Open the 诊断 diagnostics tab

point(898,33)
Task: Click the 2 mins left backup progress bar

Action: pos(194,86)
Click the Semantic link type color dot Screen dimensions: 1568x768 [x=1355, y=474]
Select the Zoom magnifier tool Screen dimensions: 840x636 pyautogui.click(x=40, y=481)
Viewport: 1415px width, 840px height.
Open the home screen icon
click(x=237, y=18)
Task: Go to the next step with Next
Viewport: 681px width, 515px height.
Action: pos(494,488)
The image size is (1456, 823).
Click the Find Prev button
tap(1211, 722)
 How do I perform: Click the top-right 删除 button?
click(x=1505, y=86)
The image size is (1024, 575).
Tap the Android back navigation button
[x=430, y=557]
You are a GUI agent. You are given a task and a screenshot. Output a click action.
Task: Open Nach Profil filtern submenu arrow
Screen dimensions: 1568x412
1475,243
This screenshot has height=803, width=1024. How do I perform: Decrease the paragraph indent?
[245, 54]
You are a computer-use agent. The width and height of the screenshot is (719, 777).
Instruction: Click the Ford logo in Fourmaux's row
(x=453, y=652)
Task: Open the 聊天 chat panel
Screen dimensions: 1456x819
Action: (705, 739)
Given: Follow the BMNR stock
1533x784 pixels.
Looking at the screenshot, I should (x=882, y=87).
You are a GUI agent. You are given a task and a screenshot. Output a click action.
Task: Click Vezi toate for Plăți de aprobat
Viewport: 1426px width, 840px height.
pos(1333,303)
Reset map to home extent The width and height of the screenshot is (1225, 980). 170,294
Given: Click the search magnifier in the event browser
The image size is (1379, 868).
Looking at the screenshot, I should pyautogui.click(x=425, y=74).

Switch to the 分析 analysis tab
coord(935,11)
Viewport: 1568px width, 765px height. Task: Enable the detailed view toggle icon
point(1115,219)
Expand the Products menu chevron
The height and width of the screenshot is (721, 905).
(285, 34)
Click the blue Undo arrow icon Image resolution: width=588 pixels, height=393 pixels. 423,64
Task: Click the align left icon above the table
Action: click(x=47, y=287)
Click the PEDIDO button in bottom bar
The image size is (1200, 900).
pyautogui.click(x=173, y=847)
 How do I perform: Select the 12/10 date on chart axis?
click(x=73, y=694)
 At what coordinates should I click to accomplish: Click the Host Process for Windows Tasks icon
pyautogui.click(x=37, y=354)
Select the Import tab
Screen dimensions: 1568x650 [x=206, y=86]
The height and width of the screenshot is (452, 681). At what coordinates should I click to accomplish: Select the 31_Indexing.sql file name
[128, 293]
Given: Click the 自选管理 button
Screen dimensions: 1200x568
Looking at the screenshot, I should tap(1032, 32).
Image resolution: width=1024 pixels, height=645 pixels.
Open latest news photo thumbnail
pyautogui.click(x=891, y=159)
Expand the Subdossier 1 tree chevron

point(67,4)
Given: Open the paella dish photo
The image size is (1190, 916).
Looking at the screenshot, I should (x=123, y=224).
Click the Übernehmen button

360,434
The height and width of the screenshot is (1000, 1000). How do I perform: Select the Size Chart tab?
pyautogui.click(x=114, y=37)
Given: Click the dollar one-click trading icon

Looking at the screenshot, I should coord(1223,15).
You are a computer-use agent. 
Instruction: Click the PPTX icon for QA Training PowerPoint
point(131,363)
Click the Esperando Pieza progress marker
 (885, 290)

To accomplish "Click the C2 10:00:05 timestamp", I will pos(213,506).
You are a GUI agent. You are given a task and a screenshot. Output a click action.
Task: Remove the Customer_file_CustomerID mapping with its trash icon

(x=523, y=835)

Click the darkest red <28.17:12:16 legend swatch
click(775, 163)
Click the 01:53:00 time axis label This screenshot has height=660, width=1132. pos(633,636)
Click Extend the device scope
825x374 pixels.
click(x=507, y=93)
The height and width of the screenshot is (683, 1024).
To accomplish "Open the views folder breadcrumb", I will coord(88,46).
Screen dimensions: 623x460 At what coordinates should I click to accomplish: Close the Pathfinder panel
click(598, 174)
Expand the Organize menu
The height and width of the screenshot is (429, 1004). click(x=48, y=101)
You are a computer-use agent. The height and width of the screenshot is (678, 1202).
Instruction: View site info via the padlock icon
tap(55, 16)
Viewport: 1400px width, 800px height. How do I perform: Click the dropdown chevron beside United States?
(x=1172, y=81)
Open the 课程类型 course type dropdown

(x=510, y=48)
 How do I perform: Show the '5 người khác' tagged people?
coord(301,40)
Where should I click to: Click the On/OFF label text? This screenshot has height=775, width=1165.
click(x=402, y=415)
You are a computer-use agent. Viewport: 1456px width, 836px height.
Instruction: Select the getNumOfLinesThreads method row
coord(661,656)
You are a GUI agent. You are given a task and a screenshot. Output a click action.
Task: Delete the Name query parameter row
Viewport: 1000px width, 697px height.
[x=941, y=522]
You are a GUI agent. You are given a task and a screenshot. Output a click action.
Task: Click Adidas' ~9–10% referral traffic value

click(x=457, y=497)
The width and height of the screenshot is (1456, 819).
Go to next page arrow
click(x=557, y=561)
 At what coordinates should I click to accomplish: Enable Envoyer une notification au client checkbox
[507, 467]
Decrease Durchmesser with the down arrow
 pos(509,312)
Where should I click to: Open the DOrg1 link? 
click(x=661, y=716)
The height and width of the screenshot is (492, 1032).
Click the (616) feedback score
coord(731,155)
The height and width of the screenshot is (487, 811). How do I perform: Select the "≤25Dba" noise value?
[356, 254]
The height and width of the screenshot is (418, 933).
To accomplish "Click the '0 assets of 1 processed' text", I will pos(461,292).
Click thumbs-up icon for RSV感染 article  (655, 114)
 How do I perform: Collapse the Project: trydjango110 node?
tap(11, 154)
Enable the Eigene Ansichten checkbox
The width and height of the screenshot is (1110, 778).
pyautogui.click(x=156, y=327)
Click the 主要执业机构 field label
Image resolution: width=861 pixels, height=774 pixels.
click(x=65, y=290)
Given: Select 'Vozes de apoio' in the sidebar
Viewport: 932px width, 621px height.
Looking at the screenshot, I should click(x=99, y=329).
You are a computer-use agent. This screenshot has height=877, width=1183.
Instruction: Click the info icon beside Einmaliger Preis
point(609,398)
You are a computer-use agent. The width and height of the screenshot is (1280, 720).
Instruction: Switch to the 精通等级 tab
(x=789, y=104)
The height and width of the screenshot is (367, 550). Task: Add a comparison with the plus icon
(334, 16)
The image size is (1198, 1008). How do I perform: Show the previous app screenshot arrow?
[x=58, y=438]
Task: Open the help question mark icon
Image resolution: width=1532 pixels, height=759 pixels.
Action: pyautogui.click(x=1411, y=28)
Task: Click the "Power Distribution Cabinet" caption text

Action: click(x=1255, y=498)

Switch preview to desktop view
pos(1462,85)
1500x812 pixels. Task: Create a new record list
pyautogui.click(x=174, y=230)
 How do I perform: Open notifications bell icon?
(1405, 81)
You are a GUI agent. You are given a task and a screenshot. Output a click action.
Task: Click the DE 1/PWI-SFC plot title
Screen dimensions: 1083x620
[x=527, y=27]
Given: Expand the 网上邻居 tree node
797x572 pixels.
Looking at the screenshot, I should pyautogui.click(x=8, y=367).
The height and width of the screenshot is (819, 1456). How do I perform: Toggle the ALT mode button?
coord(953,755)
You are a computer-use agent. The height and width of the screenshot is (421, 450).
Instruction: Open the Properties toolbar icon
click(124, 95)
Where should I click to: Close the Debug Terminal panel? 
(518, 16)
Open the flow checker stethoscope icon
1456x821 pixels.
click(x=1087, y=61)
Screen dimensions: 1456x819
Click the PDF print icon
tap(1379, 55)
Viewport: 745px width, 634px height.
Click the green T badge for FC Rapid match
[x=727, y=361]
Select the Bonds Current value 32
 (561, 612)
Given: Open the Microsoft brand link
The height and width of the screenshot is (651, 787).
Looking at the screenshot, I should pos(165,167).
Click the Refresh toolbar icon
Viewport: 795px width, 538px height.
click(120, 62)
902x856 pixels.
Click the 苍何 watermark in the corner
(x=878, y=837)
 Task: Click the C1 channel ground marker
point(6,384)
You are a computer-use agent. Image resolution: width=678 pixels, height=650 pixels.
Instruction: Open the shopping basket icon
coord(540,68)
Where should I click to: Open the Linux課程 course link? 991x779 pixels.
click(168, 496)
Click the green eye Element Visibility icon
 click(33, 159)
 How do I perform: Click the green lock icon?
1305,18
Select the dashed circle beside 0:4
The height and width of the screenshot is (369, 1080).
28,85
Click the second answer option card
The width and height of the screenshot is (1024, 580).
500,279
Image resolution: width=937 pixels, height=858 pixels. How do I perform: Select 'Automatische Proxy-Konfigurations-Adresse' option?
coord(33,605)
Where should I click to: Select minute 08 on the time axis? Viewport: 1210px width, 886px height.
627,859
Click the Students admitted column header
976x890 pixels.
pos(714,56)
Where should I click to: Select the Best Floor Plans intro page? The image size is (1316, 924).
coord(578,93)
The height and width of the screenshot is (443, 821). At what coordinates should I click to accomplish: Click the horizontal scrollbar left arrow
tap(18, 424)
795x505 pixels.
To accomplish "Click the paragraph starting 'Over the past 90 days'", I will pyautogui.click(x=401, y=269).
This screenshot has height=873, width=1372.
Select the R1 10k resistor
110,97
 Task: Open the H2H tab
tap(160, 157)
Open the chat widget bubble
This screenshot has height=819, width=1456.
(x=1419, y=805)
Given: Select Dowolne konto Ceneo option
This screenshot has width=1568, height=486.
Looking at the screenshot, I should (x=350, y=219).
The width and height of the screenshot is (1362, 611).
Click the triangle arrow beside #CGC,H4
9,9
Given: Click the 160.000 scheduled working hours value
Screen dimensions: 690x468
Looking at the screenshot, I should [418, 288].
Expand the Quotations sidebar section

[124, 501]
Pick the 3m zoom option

------------------------------

Task: Give every line from the start of the records through the line containing "click(x=237, y=18)" as a JSON list of strings, one string per line. Leave out blank lines.

Task answer:
[
  "Open the 诊断 diagnostics tab",
  "point(898,33)",
  "Task: Click the 2 mins left backup progress bar",
  "Action: pos(194,86)",
  "Click the Semantic link type color dot Screen dimensions: 1568x768 [x=1355, y=474]",
  "Select the Zoom magnifier tool Screen dimensions: 840x636 pyautogui.click(x=40, y=481)",
  "Viewport: 1415px width, 840px height.",
  "Open the home screen icon",
  "click(x=237, y=18)"
]